A Secretaria de Povos Originários e Tradicionais foi criada pelo governo Wanderlei Barbosa e é uma referência para os grupos indígenas e tradicionais no Tocantins. Estamos trabalhando para desenvolver políticas públicas que atendam às necessidades dessas comunidades.
A Secretaria de Estado dos Povos Originários e Tradicionais do Tocantins (Sepot) desenvolveu diversas ações importantes. Entre os acordos de cooperação técnica, destacam-se as parcerias com a Secretaria de Indústria e Comércio (Sics), visando à instalação de agroindústrias e casas de farinha em territórios quilombolas e indígenas; com a Agência Tocantinense de Saneamento (ATS) e Instituto de Desenvolvimento Rural do Tocantins (Ruraltins), para a implantação de sistemas de abastecimento de água em comunidades tradicionais; e com Instituto de Terras do Tocantins (Itertins), Tocantins Parcerias (Topar), Instituto Nacional de Colonização e Reforma Agrária (Incra) e Tribunal de Justiça do Tocantins (TJTO), focando na regularização fundiária de quilombos. Além disso, a Sepot firmou um acordo com o Serviço Brasileiro de Apoio às Micro e Pequenas Empresas (Sebrae) para fomentar o empreendedorismo e a certificação de artesanatos tradicionais, e está em processo de assinatura de um acordo com a Secretaria da Mulher para a participação na Caravana Todas Fortes Por Elas.

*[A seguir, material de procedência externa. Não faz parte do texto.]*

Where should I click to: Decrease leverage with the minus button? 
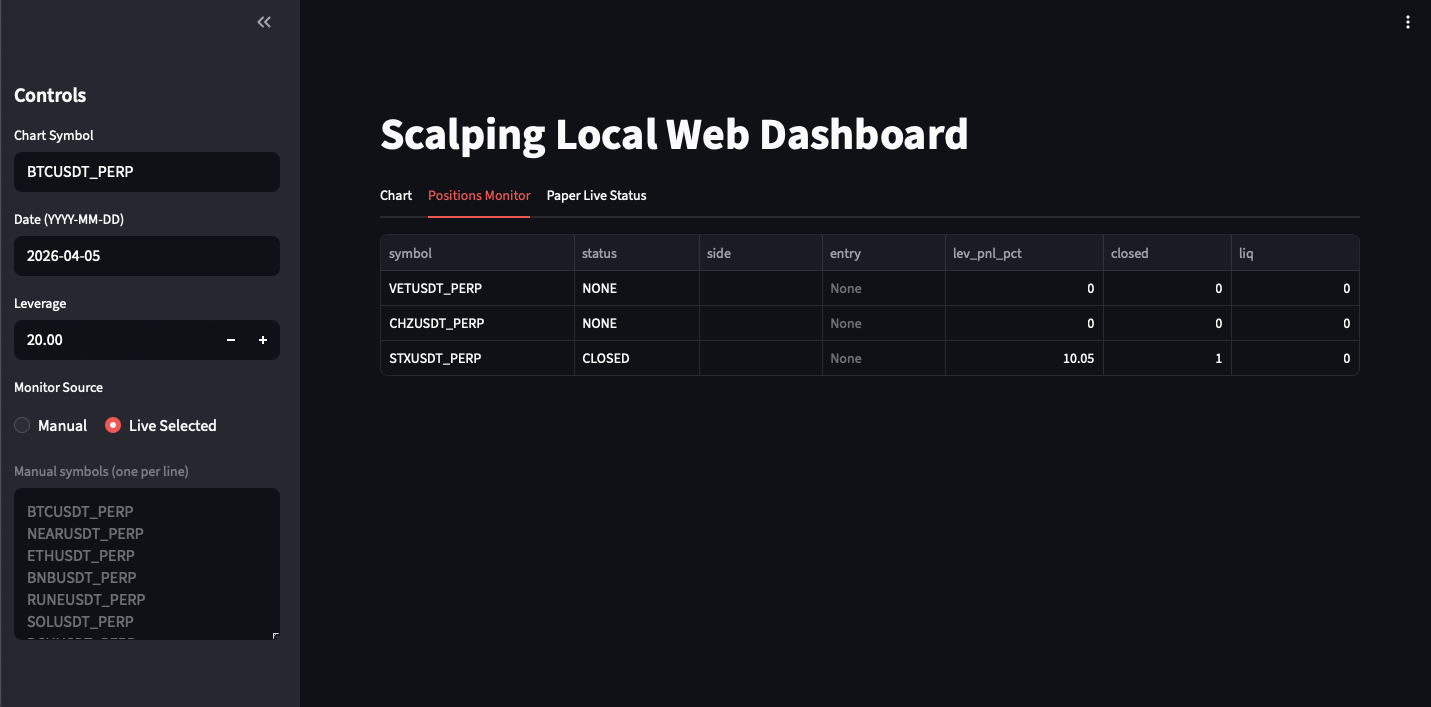point(231,340)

Entre as iniciativas destacam-se a criação da Rede de Enfrentamento da Violência contra a Mulher Indígena, o desenvolvimento de um aplicativo voltado para essa causa e a elaboração de uma cartilha de prevenção ao abuso sexual de menores indígenas. Também foi aprovada a Lei de Cotas e lançado o Programa Aquilomba Tocantins. Propostas para a criação dos Conselhos dos Povos Originários e Quilombolas estão em análise na Casa Civil.
A Sepot também apoiou diversos projetos culturais e esportivos em várias aldeias e comunidades indígenas, além de começar um mapeamento situacional nos territórios.
O senhor quer acrescentar algo que não perguntamos?
Quero agradecer pela oportunidade do Jornal Opção Tocantins e falar que seguimos no trabalho em prol dos nossos povos. Obrigado.